SUPPLIED MATERIAL -
::::::::::

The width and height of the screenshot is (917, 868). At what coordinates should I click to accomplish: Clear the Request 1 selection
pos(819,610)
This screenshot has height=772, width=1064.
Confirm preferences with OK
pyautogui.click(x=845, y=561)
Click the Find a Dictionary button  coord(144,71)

::::::::::

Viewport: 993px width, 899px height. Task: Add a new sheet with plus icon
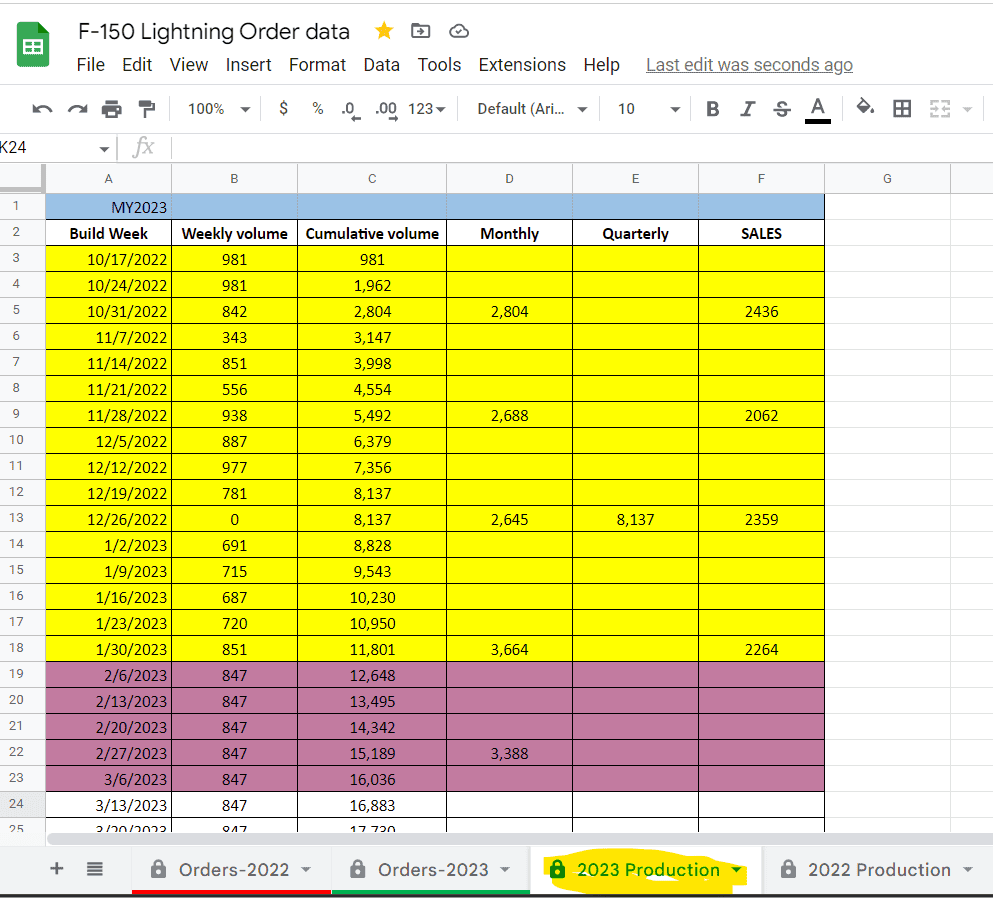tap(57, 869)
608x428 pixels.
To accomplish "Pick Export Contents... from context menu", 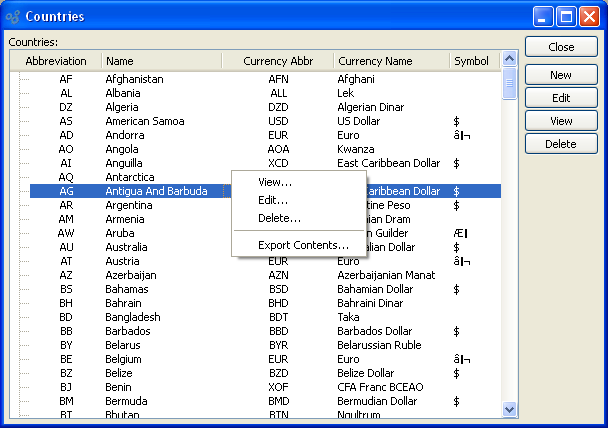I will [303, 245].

::::::::::

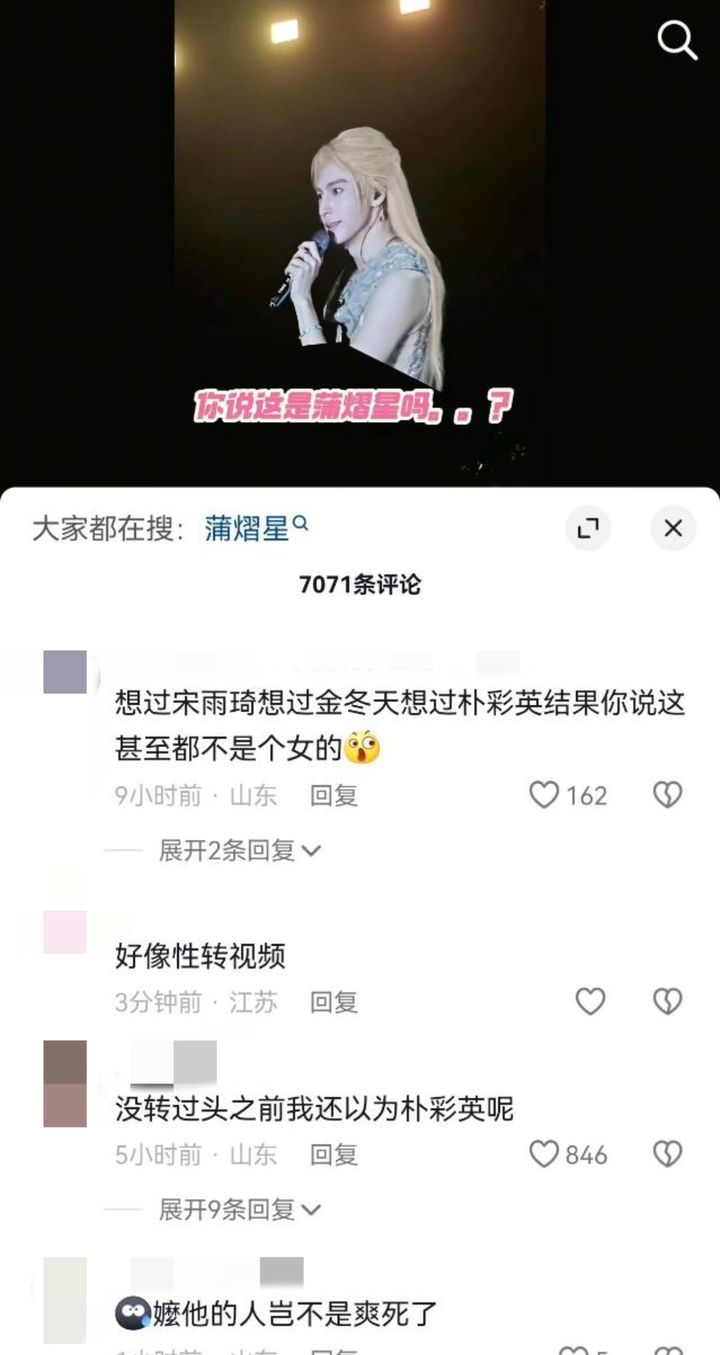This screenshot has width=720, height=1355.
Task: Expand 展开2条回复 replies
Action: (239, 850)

::::::::::

Copy out everything from the line containing "This screenshot has width=720, height=1355." down to the line containing "Action: (239, 850)", with both of those lines included, and leave the pictures out of your answer.

RESPONSE TO THIS TASK -
This screenshot has width=720, height=1355.
Task: Expand 展开2条回复 replies
Action: (239, 850)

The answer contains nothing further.